While the brief Joyce reference is featured in the song "Faster 4 U," Corcoran cites another Foolish Blood track which further evokes that restlessness: "Strangers in the Street" particularly its lyric: "I believed in every film that said/well you might as well be dead/if you cannot be in love."

"There is no metaphor there, it's just a simple line that sums up what I've been trying to say for a long time. It's all about the search for true love," Corcoran says, before adding with a laugh, "What happened to me? I used to play hockey."

But Corcoran tapped into that sensitive side of song writing long ago, unveiling tenderly quirky indie-pop tunes like "I Feel Naked Without My Cellphone," on THT's 2005 self titled debut. He and his fellow Charlottetown-bred bandmates---drummer Derek Ellis, guitarist Andrew MacDonald---called Halifax a second home in those days, after recording a few albums here with local indie hero Joel Plaskett helming the production.
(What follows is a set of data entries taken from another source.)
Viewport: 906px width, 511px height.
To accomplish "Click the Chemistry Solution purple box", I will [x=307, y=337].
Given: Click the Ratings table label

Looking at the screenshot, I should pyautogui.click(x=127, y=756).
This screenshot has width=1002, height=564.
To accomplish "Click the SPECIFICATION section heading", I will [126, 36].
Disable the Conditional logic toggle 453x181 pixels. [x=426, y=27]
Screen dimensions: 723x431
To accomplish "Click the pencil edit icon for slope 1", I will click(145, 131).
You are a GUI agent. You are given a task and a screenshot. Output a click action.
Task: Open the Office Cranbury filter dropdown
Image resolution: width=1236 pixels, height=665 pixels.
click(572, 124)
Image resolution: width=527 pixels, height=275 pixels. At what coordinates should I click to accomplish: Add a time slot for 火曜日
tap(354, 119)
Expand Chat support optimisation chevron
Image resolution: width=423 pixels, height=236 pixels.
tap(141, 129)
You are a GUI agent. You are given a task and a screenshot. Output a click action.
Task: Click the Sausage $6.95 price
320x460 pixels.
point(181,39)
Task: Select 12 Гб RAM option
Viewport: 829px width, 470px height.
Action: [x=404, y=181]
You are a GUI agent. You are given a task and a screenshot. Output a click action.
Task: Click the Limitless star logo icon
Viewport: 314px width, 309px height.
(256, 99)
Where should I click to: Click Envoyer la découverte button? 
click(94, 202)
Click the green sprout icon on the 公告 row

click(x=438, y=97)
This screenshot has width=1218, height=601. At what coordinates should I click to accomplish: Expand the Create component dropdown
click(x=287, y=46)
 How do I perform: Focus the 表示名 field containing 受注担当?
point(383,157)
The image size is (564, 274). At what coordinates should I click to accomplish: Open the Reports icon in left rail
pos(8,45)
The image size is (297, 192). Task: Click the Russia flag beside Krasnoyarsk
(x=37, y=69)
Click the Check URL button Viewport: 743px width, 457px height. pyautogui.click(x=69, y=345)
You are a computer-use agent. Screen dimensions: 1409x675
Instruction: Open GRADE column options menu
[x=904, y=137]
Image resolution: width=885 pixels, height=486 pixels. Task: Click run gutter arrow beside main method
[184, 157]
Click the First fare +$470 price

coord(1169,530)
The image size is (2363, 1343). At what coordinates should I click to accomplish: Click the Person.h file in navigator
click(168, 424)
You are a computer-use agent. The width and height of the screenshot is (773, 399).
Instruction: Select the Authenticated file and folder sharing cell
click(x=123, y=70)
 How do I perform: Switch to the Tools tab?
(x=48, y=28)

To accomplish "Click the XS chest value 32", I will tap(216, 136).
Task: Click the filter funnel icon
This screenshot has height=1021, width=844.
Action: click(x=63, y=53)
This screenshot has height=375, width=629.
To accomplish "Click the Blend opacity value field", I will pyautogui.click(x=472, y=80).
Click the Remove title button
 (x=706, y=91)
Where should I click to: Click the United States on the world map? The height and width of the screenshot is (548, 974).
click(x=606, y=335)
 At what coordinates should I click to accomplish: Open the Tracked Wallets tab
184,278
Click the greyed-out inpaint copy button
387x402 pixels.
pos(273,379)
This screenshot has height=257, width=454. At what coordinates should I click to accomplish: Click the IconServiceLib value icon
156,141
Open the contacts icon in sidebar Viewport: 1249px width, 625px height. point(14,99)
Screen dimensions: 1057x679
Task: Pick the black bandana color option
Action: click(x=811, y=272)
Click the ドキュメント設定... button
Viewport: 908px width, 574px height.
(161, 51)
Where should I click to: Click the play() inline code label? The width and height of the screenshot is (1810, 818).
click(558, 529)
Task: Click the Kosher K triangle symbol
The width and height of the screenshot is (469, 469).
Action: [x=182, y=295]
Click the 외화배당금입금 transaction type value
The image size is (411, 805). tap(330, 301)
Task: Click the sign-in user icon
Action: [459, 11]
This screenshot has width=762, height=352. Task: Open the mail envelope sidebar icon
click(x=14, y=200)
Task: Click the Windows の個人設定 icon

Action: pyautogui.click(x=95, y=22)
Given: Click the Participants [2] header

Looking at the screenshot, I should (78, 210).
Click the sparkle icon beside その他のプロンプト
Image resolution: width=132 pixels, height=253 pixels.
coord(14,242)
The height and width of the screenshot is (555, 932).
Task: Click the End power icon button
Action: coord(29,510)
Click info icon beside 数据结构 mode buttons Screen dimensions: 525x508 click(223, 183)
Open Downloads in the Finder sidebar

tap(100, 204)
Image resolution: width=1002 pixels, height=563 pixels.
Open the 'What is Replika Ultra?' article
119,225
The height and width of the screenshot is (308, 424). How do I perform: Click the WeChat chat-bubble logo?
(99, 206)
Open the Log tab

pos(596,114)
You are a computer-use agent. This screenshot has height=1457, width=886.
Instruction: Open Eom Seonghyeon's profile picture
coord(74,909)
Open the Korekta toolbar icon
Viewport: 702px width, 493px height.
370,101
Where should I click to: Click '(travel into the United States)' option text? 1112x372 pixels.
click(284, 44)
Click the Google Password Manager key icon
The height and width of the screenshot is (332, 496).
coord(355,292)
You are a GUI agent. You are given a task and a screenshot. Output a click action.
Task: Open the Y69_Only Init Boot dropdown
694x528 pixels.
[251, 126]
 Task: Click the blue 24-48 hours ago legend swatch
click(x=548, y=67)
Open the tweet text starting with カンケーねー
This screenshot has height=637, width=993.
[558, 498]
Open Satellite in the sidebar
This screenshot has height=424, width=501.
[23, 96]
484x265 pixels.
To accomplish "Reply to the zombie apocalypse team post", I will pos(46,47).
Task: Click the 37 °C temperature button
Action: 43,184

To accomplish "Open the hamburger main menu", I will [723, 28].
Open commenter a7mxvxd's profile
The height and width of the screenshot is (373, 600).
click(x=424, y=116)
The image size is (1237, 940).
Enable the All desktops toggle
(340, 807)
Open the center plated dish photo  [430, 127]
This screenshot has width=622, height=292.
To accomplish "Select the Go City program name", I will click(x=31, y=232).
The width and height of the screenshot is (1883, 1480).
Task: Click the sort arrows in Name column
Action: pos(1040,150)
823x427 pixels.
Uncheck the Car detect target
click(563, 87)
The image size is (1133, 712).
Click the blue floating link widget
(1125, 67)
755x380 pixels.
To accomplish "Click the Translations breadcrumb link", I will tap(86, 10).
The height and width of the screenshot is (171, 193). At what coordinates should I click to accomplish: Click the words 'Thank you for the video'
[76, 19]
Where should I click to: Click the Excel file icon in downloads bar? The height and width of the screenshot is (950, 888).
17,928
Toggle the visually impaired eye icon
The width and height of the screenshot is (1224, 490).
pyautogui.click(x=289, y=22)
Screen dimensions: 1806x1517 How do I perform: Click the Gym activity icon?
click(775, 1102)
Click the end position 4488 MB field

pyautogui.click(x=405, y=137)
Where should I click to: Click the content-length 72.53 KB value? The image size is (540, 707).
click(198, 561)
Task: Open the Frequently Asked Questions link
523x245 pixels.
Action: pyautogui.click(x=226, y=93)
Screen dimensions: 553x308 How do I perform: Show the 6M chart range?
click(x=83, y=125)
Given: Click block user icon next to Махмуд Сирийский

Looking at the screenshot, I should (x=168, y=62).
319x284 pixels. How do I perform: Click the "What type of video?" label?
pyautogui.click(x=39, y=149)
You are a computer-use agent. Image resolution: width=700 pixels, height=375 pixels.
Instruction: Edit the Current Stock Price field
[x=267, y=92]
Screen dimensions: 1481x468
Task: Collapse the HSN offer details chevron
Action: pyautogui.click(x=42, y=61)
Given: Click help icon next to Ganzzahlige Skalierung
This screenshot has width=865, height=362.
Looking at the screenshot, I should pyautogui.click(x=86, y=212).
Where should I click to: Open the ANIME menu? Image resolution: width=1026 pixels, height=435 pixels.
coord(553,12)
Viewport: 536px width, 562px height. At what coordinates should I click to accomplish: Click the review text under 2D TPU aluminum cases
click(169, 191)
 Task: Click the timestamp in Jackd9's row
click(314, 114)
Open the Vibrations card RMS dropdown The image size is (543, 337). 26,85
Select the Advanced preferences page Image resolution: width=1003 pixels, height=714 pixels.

But in order to step out from their beloved lanky mentor's shadow, Two Hours Traffic recruited Nathan Gill as itsnew bassist and relocated to rural Ontario to record with producer Darryl Neudorf (of Neko Case and Sarah McLachlan fame). He says the new elements helped the band become more experimental.

Drummer "Derek Ellis built the rhythm track by banging on all sorts of different things, including plastic garbage cans, hunks of metal and even a crowbar," Corcoran says, before citing THT's heartier rhythm section as another example on the fresh tune "Amour Than Amis." "Derek lays down a really cool, intricate drum beat, and then you have the relentless bass chugging on top of it. We've never made a song like that before."

The new setting had much to offer Two Hours Traffic, but Corcoran says Halifax will always be one of his most beloved locales. He still fondly remembers the first time the band played the Halifax Pop Explosion in 2004---not only because of the way they connected with the audience, but also because of the way they became part of that enthused throng.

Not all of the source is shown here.